Iranian state-aligned hackers have pushed a new backdoor through a mix of career-themed phishing and, for the first time, search engine poisoning, expanding their reach into the American aviation sector during the recent US-Iran military conflict.
According to new analysis from Check Point Research, the IRGC-affiliated actor Nimbus Manticore resurfaced across three waves of activity between February and April 2026, coinciding with Operation Epic Fury, the US military campaign launched on February 28.
The group, also tracked as UNC1549, has historically run career-themed phishing against the defense, aviation and telecommunications sectors.
Its latest operations impersonated aviation firms and software providers across the US, Europe and the Middle East.
SEO Poisoning Joins the Playbook
The most notable shift came in April, when the group abandoned its usual fake job lures for a counterfeit download page impersonating Oracle's SQL Developer database tool.

◆ TASKS FOR THIS EXERCISE
**a.** In the report on Iranian hackers, which software tool did the group's counterfeit download page impersonate in April?
**b.** Can you continue the report on Nimbus Manticore's campaign, picking up after its final sentence?

◆ MATERIAL PROVIDED
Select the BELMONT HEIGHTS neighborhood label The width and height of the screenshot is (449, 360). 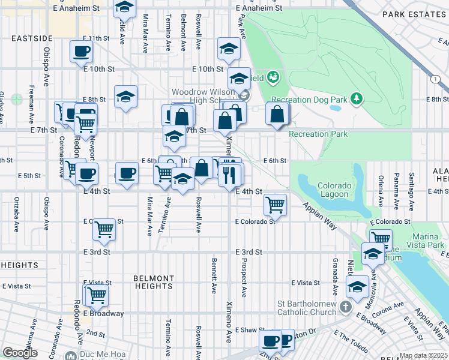(154, 282)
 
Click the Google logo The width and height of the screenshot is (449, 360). (20, 353)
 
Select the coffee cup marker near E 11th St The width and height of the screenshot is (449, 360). (81, 51)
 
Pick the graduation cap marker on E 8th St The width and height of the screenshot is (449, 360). (126, 95)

◆ EXERCISE RESPONSES
**a.** Oracle's SQL Developer database tool.

**b.**
The attackers registered dozens of domains linking back to a bogus site and filled its pages with search keywords to climb the rankings. At the time of analysis, the site ranked highly on Bing and DuckDuckGo for searches related to the legitimate software.
This marked the first time researchers had observed the group using search engine poisoning rather than direct phishing to reach victims.
Earlier waves leaned on more familiar methods, including a trojanized Zoom installer distributed through fake meeting invitations and ZIP archives hosted on the OnlyOffice platform.
Read more on this threat actor: Iranian Hacking Group Nimbus Manticore Expands European Targeting
Across the campaign, the actor leaned on AppDomain hijacking, a technique that loads a malicious DLL into a trusted .NET application by planting a tampered configuration file beside it.
AI Fingerprints on New Tooling
The campaign also introduced a previously undocumented backdoor that Check Point named MiniFast, retiring the MiniJunk family the group used through 2025.
MiniFast is a 64-bit Windows DLL that operates as a full-featured implant, communicating with its command-and-control (C2) server over JSON while disguising its traffic as a Chrome browser. Its opcode-driven command set covers shell execution, file transfer, process control and scheduled-task persistence.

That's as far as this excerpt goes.